Prevenire la proliferazione delle zanzare nei complessi residenziali più esposti tramite soluzioni tecnologiche d'avanguardia per la cura dell'ambiente domestico. Con questi obiettivi l'Istituto per l'Edilizia Sociale della Provincia di Bolzano ha avviato una sperimentazione mirata nel quartiere Don Bosco, a Bolzano, installando circa 150 dispositivi di nuova generazione all’interno del quadrilatero compreso tra via Sassari, via Alessandria, via Bari e via Parma.
La scelta della zona non è casuale: l’area interessata dalla sperimentazione ha registrato negli anni passati le maggiori criticità legata alla presenza dei fastidiosi insetti a causa del ristagno d’acqua rilevato in circa l’80% dei tombini e delle bocche di lupo, ambiente ideale per il deposito delle uova. Il nuovo sistema, sviluppato e gestito in collaborazione con la ditta Luxor attraverso un contratto biennale, scardina il ciclo di riproduzione delle larve alla radice.
“Affrontare i disagi estivi legati alle zanzare richiede un approccio pragmatico e non episodico - dichiara la Presidente dell’IPES, Francesca Tosolini -. Siamo consapevoli che non si possa azzerare il problema in modo assoluto, poiché esistono variabili esterne fuori dal nostro controllo, ma l'esperienza dimostra che la regolarità del trattamento larvicida abbatte drasticamente la presenza degli insetti.
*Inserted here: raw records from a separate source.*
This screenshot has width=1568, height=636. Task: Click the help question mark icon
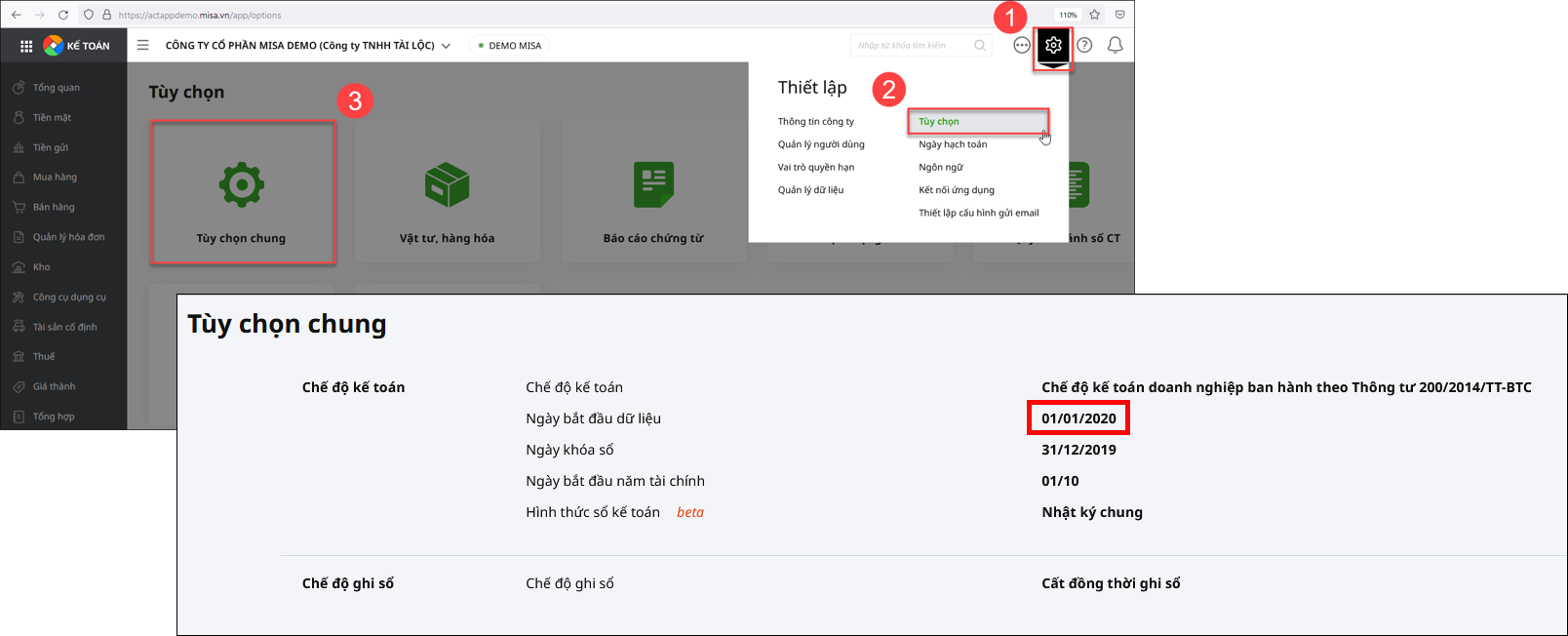[x=1084, y=45]
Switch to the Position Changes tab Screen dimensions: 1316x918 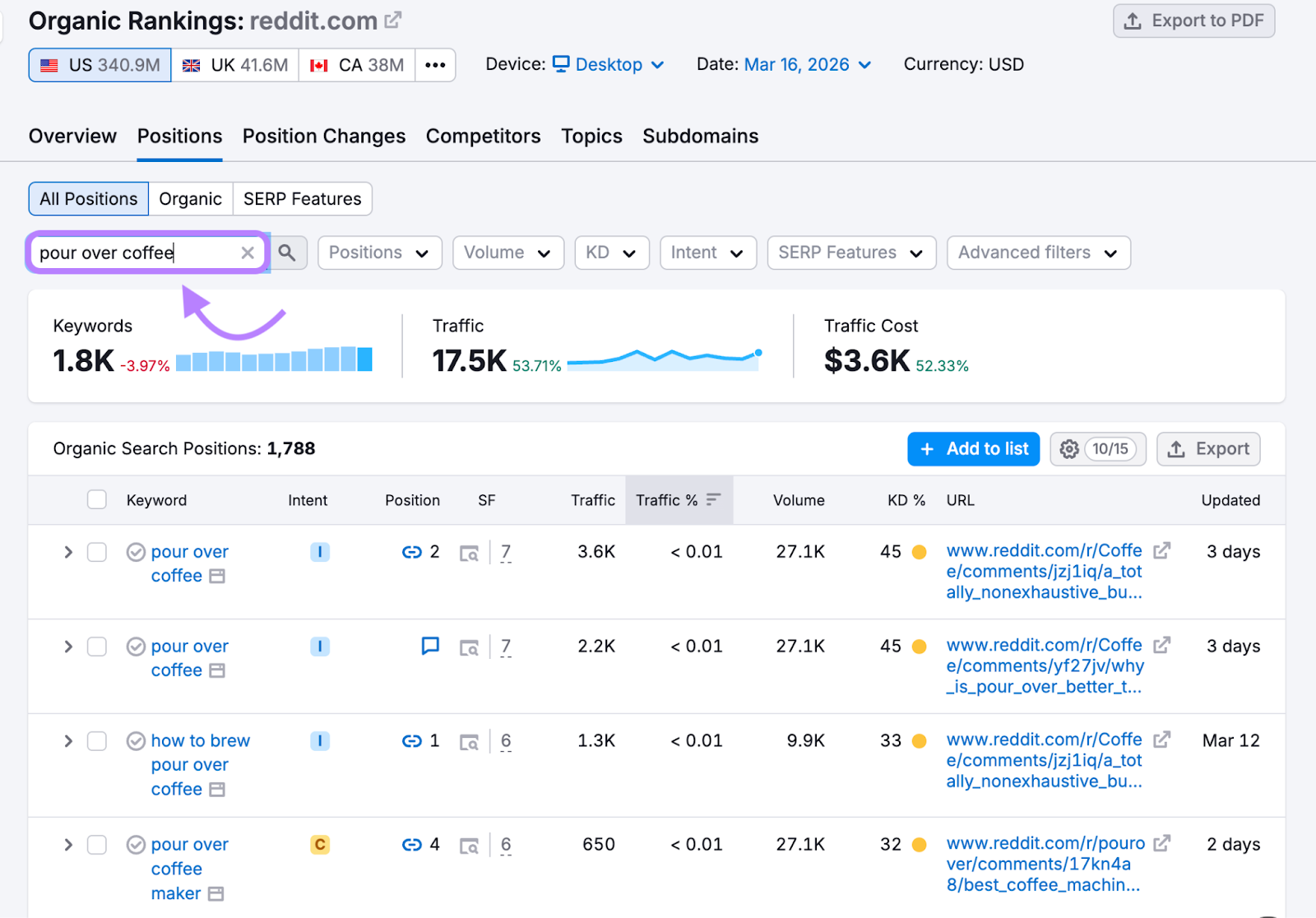tap(324, 137)

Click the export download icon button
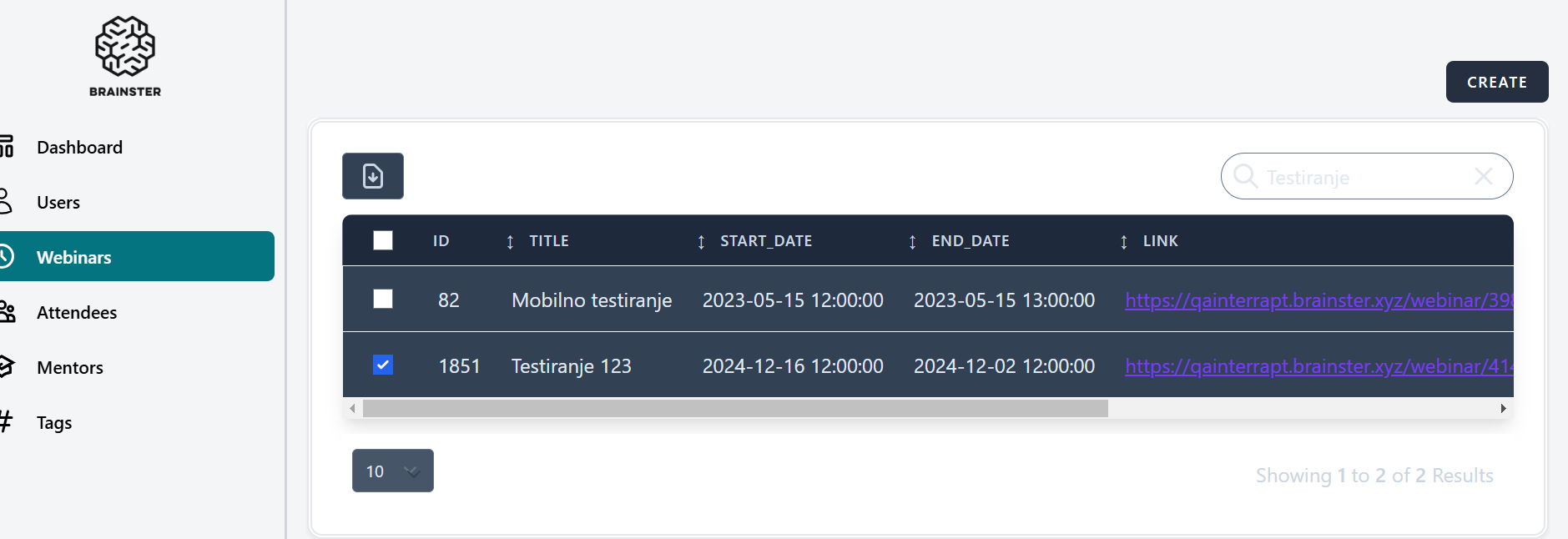[x=373, y=176]
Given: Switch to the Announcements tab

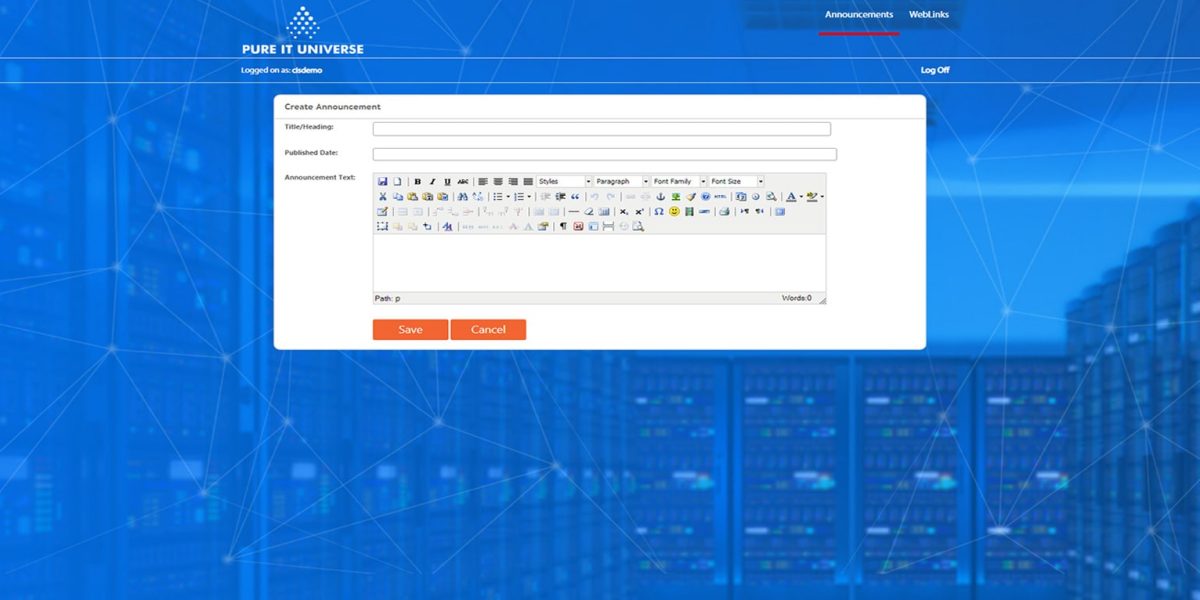Looking at the screenshot, I should (x=858, y=14).
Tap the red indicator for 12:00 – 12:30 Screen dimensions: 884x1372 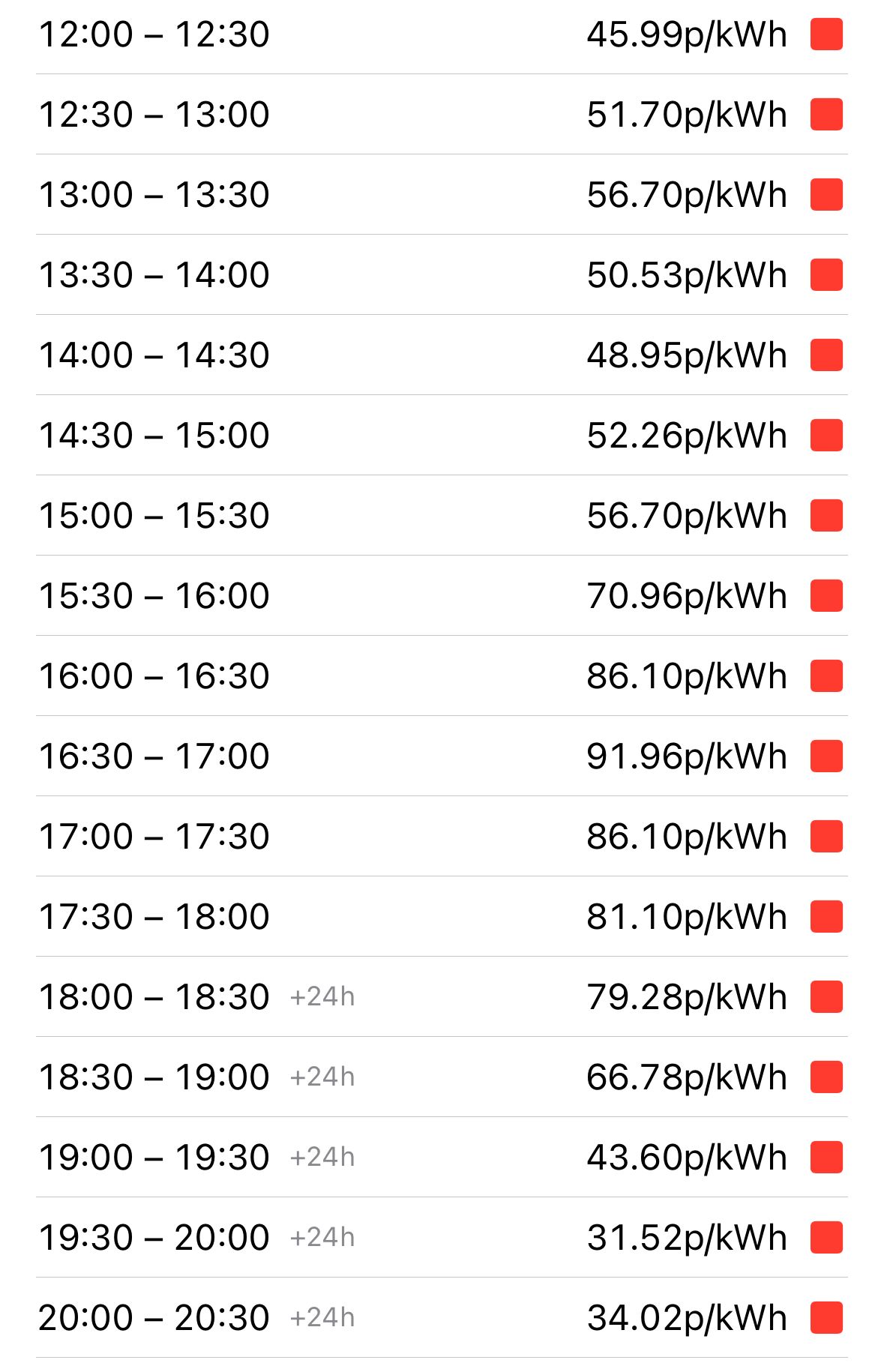coord(826,34)
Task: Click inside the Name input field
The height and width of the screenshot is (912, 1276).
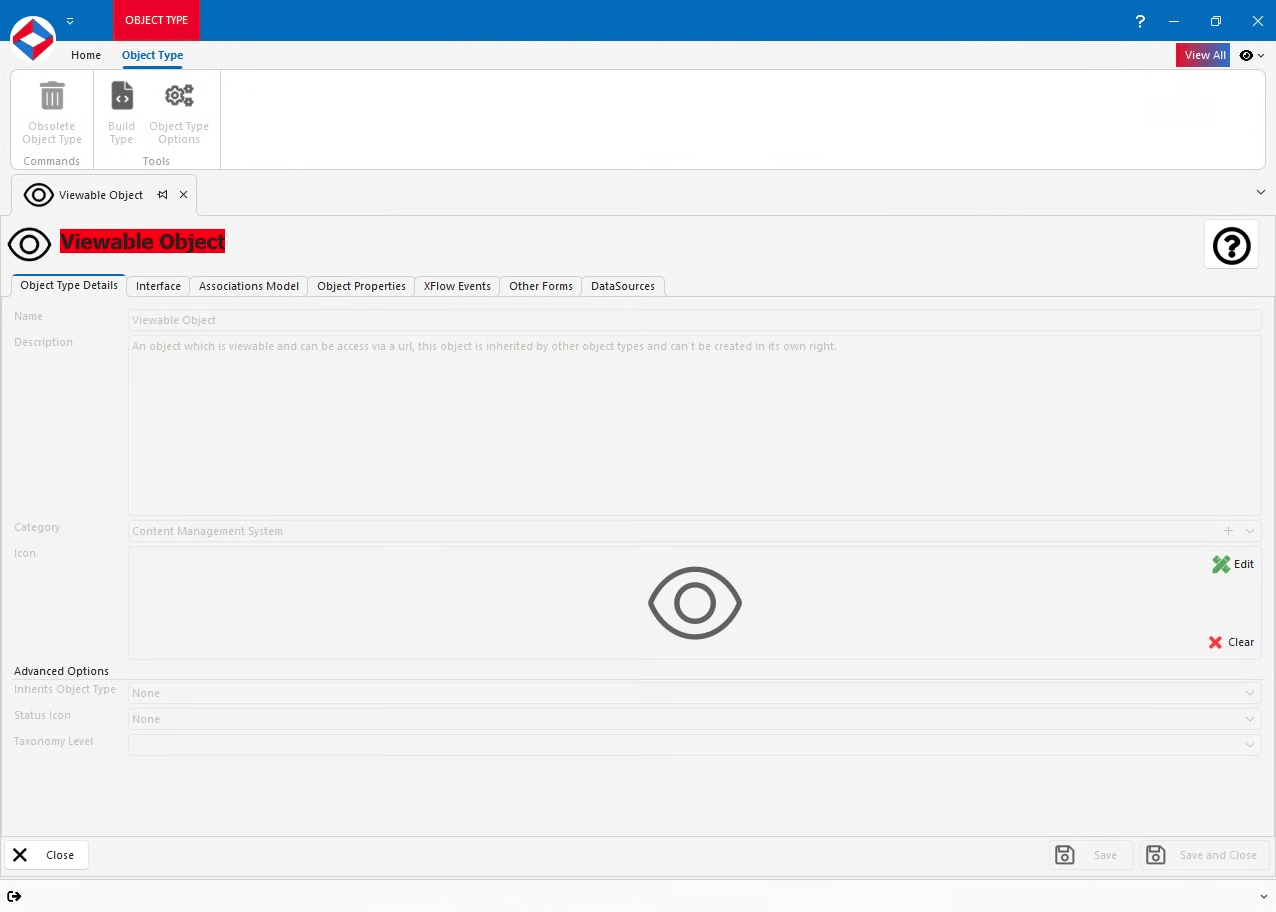Action: tap(600, 319)
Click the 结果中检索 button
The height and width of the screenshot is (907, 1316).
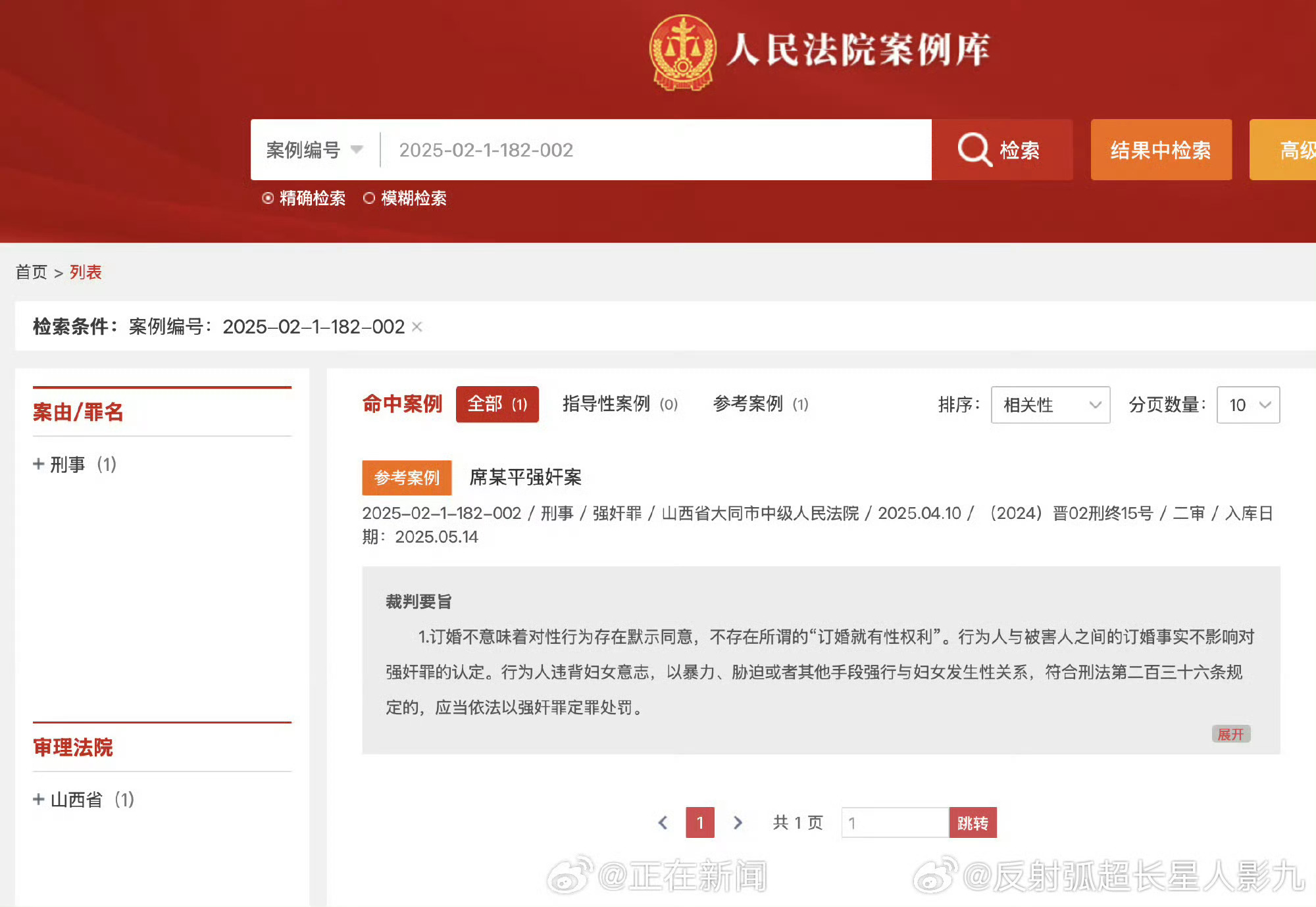pos(1161,150)
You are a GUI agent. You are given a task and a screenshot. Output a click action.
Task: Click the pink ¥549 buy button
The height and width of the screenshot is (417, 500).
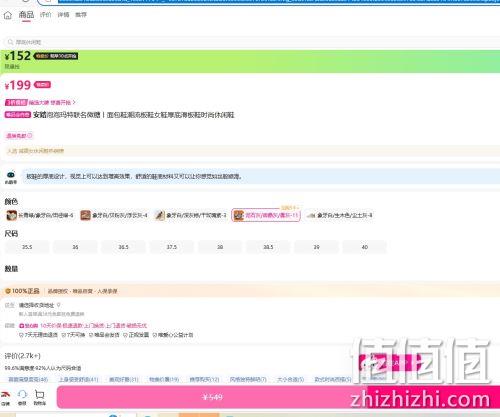tap(212, 397)
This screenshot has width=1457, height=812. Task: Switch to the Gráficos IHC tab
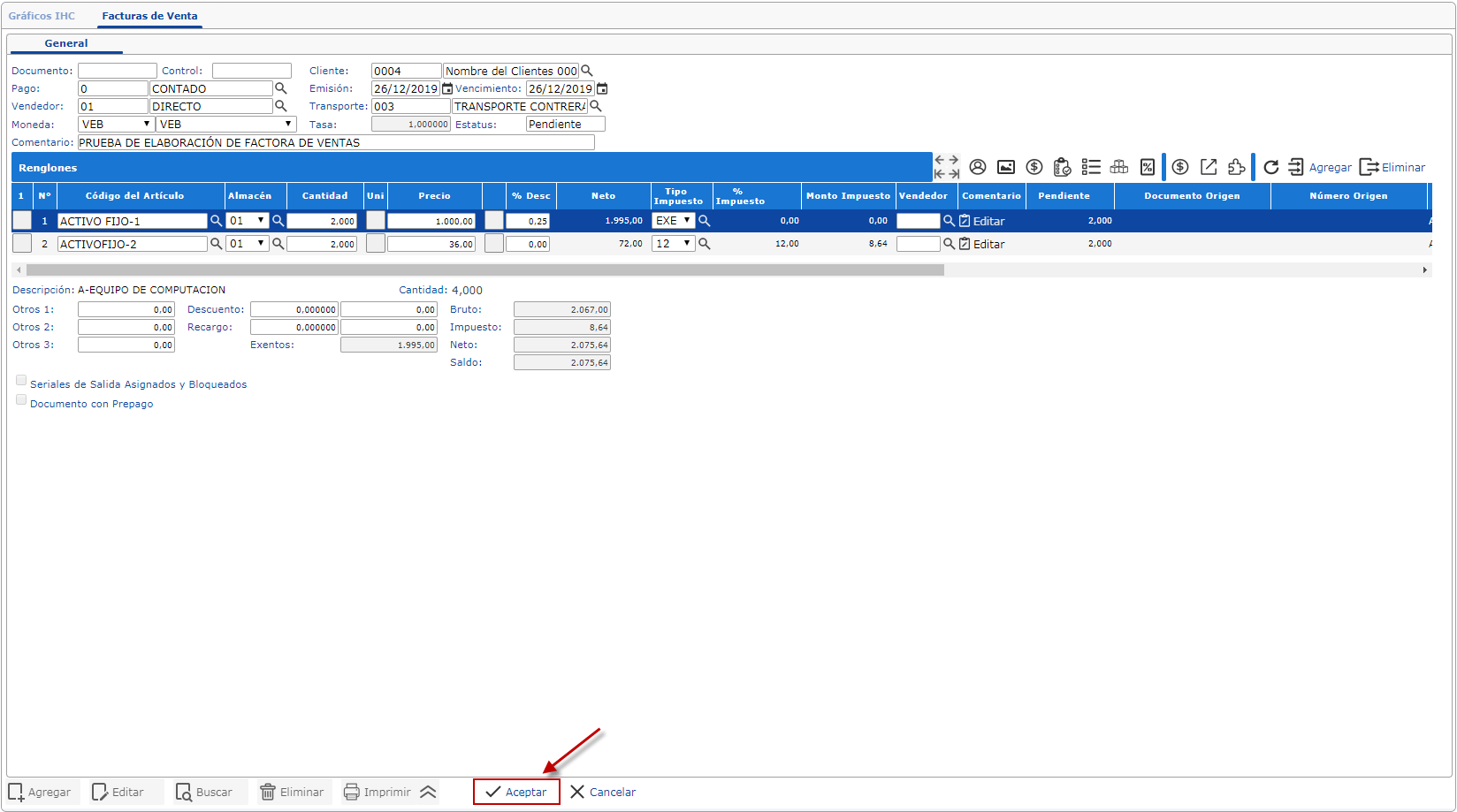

Abbiamo investito in un sistema automatizzato proprio per superare il limite della stagionalità e della discontinuità dei trattamenti manuali. Se in questi due anni i riscontri saranno positivi, come in altre realtà, l'obiettivo è estendere gradualmente la tecnologia al resto del patrimonio immobiliare IPES, garantendo cortili e spazi comuni più vivibili per le famiglie”.
Il dispositivo consiste in un erogatore meccanico fissato all’interno di caditoie e tombini: sfruttando la naturale variazione termica tra il giorno e la notte, l'apparecchio aziona una valvola che rilascia quotidianamente una dose precisa di prodotto antilarvale ad azione fisico-meccanica. Il meccanismo garantisce una copertura costante per 7-8 mesi, indipendentemente dalle condizioni atmosferiche, azzerando il rischio di dimenticanze o ritardi della distribuzione manuale di pastiglie o liquidi.
L’intervento si distingue per l'alto profilo di sostenibilità ed efficienza economica: una volta posizionato, per le stagioni successive sarà sufficiente effettuare il semplice rabbocco del contenitore riducendo i costi di manodopera e assicurando la massima puntualità del servizio. L’iniziativa di IPES si inserisce in un trend di forte interesse per la prevenzione urbana, tanto che l’azienda fornitrice ha già registrato analoghi ordinativi da parte di diverse amministrazioni condominiali private della città, a conferma della validità della tecnologia scelta per tutelare la salute pubblica e il decoro dei quartieri.